[Items from a dataset]
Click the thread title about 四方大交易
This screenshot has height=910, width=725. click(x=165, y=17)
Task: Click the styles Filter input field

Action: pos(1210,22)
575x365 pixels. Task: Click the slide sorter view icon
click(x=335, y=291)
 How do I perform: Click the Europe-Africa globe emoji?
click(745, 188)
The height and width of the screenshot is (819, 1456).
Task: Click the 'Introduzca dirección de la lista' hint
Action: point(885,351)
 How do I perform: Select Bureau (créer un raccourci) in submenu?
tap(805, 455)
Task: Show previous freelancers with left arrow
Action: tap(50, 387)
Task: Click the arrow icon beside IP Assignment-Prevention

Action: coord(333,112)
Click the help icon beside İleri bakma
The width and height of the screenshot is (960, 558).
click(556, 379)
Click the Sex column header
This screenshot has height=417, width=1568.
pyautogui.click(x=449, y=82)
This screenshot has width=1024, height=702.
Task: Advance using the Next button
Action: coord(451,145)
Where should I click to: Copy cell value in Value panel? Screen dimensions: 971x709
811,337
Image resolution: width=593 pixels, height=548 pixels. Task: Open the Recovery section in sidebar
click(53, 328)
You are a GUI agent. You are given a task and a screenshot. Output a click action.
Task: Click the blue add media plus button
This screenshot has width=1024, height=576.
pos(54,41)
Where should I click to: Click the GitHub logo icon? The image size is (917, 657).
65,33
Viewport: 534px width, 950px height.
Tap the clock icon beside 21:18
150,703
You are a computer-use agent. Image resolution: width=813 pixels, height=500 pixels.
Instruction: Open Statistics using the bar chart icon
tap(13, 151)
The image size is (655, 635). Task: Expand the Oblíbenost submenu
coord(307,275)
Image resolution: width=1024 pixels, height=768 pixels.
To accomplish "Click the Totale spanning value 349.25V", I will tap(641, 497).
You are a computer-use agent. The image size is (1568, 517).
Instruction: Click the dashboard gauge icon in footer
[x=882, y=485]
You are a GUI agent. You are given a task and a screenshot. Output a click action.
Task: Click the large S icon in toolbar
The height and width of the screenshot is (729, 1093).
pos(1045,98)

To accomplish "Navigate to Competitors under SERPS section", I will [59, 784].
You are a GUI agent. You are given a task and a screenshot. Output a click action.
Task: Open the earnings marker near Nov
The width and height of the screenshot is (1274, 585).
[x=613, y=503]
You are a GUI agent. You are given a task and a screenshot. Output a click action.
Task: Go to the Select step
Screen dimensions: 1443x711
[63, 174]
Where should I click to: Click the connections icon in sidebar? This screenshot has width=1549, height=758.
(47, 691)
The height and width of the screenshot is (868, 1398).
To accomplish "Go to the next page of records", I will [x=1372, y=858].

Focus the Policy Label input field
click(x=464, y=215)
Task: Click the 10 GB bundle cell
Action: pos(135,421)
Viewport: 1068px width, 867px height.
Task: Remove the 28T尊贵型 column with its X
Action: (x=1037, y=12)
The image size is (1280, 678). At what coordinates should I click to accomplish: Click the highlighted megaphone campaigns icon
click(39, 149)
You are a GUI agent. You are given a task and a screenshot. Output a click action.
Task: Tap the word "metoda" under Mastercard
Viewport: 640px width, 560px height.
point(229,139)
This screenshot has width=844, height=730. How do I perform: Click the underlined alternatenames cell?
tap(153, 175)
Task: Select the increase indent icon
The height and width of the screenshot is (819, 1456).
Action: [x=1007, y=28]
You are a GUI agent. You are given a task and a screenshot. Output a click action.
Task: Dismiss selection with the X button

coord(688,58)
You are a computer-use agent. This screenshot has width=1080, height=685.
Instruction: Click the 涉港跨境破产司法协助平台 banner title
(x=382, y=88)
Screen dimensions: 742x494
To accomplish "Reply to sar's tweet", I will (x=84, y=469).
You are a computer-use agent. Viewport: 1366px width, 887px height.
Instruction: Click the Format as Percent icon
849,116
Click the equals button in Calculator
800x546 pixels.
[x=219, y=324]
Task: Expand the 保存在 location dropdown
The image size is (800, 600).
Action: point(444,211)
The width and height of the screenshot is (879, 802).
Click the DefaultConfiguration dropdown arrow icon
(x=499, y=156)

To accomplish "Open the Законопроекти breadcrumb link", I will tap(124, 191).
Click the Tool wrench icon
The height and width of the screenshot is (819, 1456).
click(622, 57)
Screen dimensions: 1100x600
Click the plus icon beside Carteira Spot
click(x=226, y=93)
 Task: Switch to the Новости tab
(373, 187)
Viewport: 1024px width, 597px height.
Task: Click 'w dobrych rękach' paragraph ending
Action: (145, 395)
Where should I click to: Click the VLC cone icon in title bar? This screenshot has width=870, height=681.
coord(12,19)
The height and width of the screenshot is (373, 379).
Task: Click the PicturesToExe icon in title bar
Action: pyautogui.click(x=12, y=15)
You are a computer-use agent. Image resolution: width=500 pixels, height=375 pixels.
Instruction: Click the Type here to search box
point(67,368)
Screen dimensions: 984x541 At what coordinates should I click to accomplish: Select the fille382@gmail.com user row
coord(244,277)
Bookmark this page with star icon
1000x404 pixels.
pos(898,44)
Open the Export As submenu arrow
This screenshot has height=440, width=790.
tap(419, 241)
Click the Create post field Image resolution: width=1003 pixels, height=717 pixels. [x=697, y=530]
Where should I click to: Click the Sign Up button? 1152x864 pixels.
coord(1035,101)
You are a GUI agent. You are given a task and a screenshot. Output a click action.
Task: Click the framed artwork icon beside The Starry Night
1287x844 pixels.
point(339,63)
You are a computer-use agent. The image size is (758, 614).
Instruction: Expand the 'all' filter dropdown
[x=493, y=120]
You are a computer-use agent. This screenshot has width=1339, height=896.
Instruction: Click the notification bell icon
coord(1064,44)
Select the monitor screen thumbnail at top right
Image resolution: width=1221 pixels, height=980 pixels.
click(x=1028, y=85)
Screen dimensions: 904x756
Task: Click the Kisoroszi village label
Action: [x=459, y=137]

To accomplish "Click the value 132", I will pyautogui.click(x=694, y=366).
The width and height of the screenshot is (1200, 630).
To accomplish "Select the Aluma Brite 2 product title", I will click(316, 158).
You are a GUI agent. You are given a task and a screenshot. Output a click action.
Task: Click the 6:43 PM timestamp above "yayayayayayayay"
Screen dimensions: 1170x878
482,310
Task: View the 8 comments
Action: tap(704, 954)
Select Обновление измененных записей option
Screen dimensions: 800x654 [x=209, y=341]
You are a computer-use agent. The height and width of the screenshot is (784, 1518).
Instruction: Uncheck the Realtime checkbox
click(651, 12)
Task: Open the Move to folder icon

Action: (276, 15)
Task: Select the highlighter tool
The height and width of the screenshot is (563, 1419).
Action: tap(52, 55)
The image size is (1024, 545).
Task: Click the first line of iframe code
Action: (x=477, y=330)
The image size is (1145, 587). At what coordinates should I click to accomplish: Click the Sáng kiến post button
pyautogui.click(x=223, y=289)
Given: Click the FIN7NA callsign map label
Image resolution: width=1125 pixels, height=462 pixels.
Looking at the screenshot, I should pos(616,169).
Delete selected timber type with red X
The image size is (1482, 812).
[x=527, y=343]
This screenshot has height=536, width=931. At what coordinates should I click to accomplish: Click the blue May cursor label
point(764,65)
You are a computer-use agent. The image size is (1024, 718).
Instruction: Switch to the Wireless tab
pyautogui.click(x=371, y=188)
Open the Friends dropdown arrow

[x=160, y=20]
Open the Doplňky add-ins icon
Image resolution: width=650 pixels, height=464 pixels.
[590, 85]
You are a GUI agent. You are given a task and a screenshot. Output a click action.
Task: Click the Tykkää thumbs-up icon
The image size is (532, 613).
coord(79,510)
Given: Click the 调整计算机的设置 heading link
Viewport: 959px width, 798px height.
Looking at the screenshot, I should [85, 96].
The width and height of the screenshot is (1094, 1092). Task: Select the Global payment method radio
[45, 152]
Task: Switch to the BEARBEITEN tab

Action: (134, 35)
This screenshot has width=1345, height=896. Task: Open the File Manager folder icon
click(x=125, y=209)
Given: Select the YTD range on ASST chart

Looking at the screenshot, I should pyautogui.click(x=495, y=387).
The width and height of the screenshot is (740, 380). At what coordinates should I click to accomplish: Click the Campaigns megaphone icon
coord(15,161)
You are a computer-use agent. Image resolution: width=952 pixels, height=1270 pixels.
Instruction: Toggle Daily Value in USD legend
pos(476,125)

Task description> Find the lines in the data that include "page", then copy each of them.

Response area>
To accomplish "Go to the next page of records", I will [x=1372, y=858].
Bookmark this page with star icon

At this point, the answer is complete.